On 7/21/2016 3:57 PM, Dino Farinacci wrote:
>
>> Port numbers are assigned for entire services, not for each component
>> nor for each version of a protocol anymore (see the two docs of BCP
> GUE is a different service than Geneve. They both have different ports, do 
> they not? 
Yes, those are completely different.

> This was our premise with LISP. That if we needed to have a version 2, get a 
> new UDP port number rather than carry a version number in every packet for 
> really no good reason. 

That won't happen, as per BCP 165. You're expected to support versioning
inside your protocol, not by consuming the port number space.

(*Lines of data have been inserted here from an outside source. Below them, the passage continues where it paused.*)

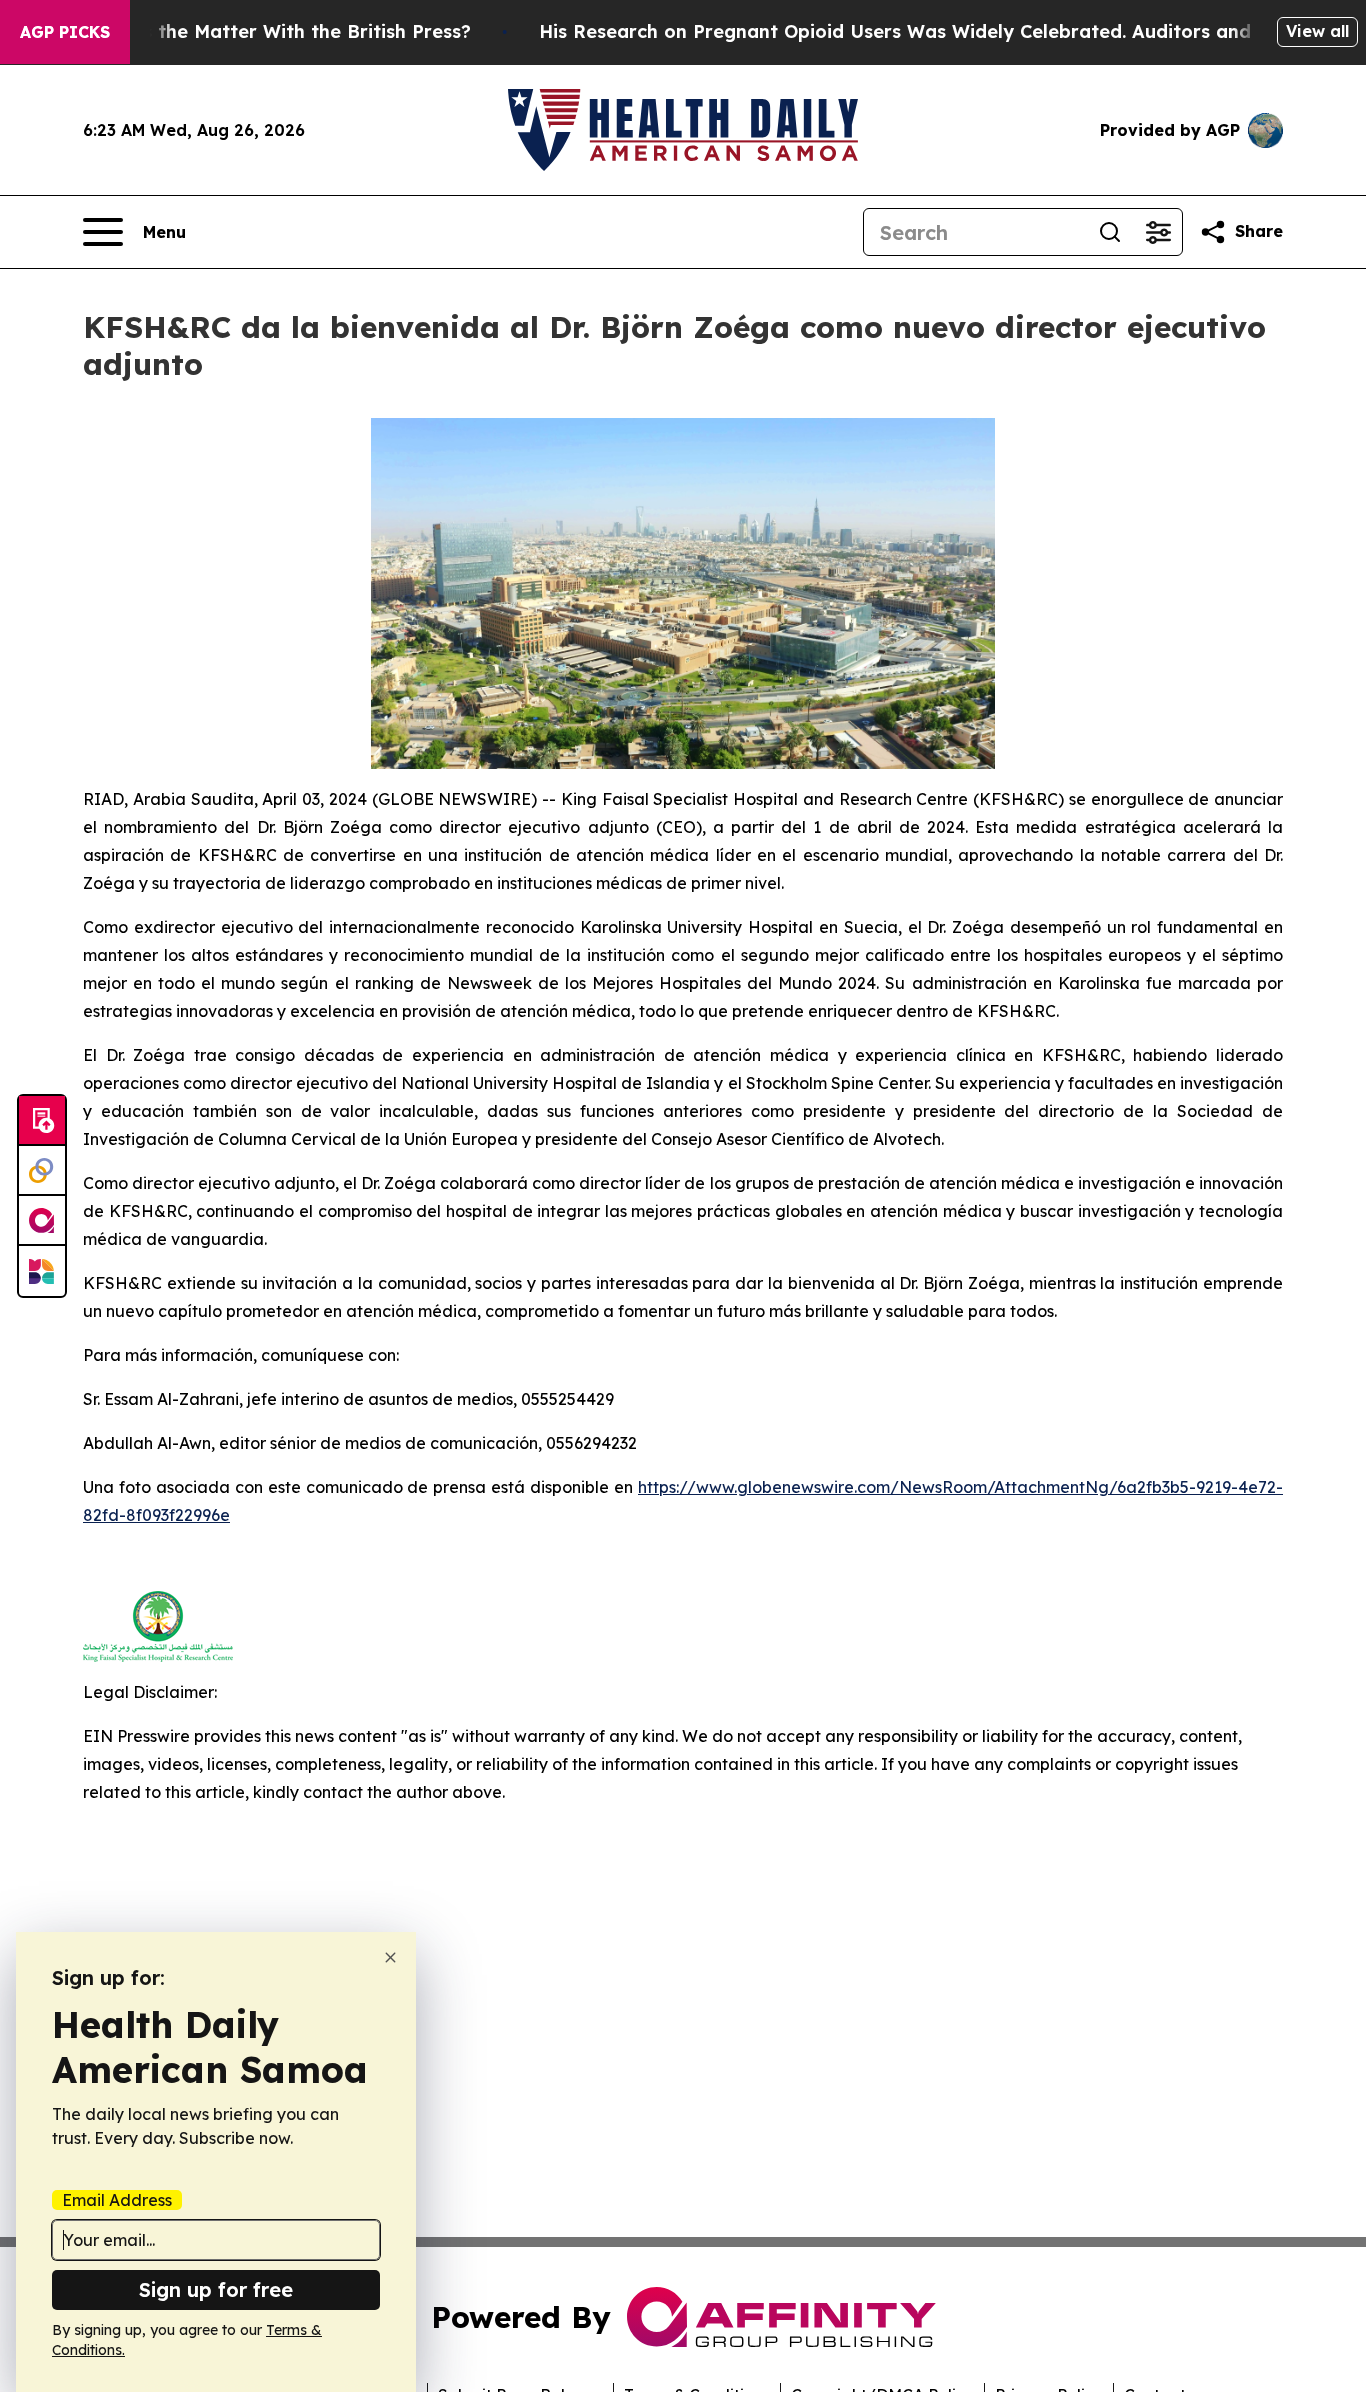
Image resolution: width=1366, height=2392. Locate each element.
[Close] (390, 1957)
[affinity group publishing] (42, 1221)
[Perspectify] (42, 1171)
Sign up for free (216, 2289)
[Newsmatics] (42, 1271)
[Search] (1110, 232)
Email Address (117, 2200)
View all (1317, 31)
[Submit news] (42, 1121)
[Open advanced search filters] (1158, 232)
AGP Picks (65, 32)
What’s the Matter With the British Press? (280, 31)
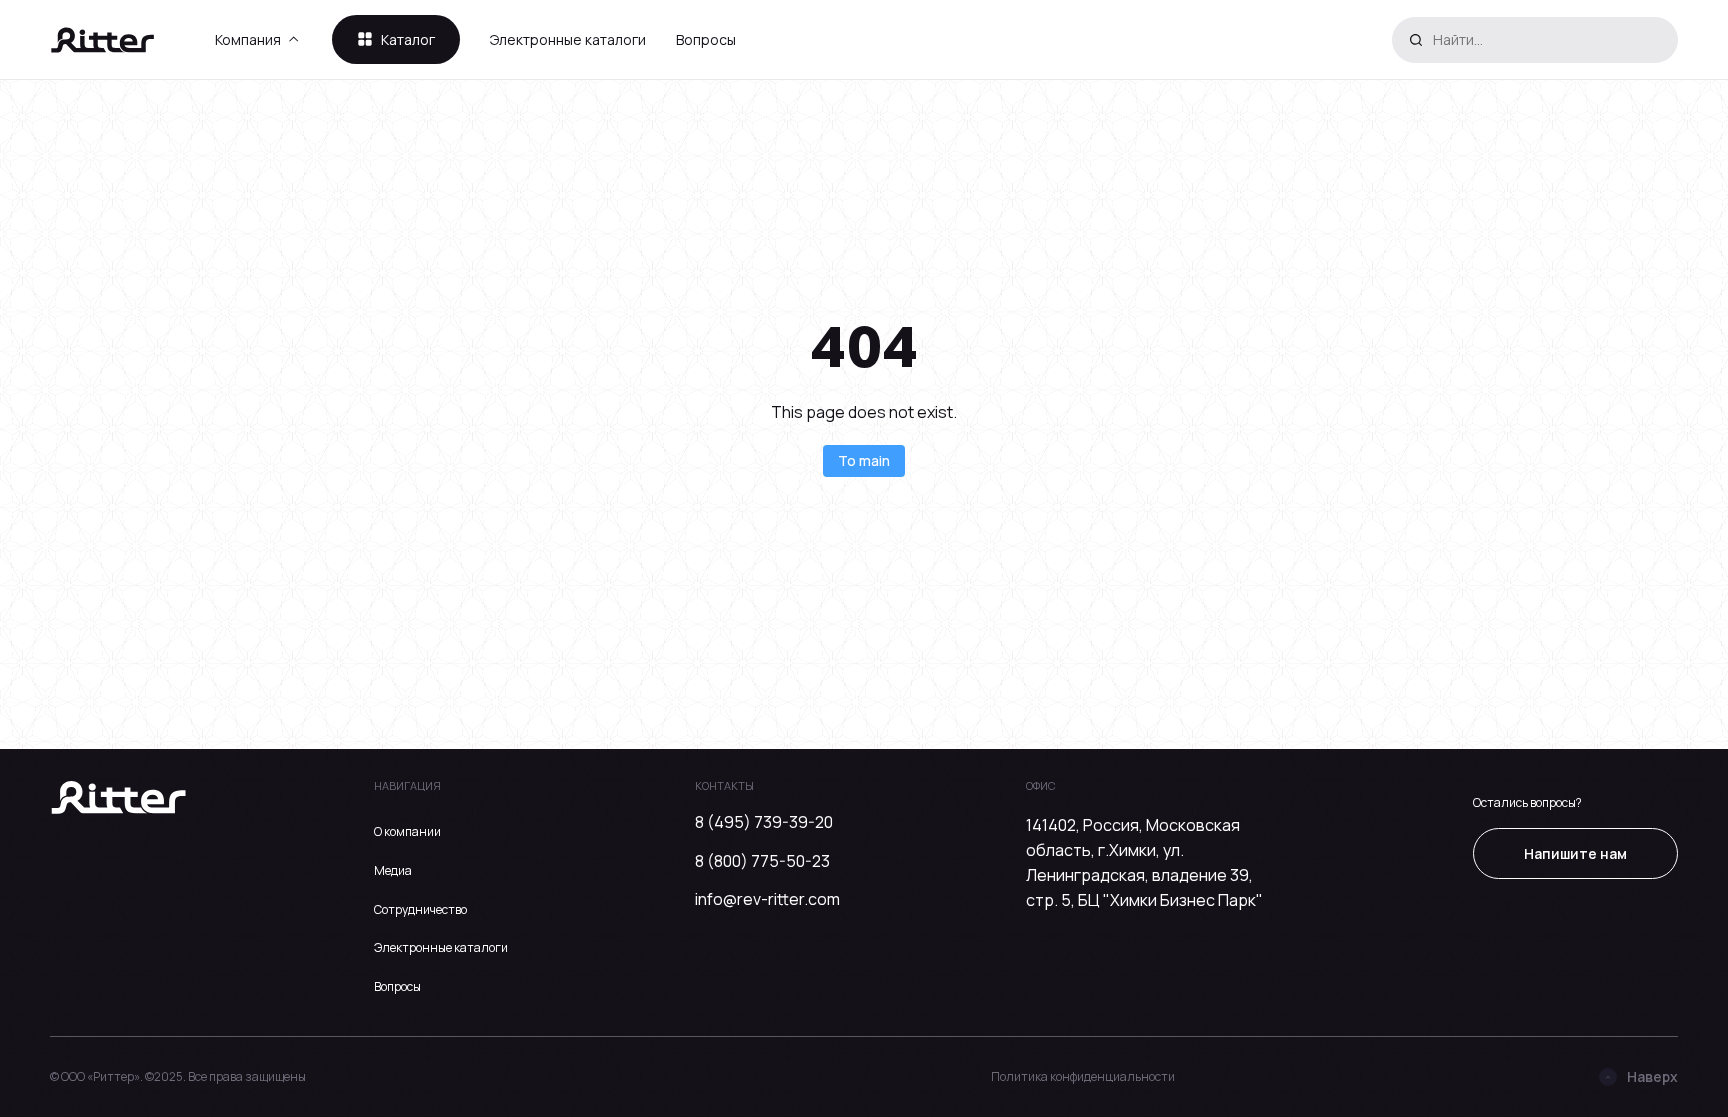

> People said you shouldn’t do that. That we can’t allocate ports willy nilly. 
> Fast forward 8 years. We have new UDP port allocations for VXLAN, VXLAN-GPE, 
> GUE, and Geneve. And you know there are more.
Sure - for whole-cloth new services. Applications for incremental
updates or multiple ports for components of a service are routinely
rejected.

>
>> 165).  So at best you're just saying that the entire header is redefined
>> for each version number in the header (which admittedly is just a
>> two-step check - port and version - rather than a one-step of just port).
> Yep. But not version. Your port number is your version number.
Absolutely not. Again, see BCP 165.

A port number defines a service, not a version thereof.

...
> How long has it been since we created the IPv6 header, and vendors
> still do not know what to do with the flow field. 

Until it is - which is happening as we speak to reduce reordering in
multipath routing.

We don't deploy new IP protocols every 3 years, but every few years a
new feature becomes more widely supported. That's the point of
extensible protocols - to change gradually and incrementally.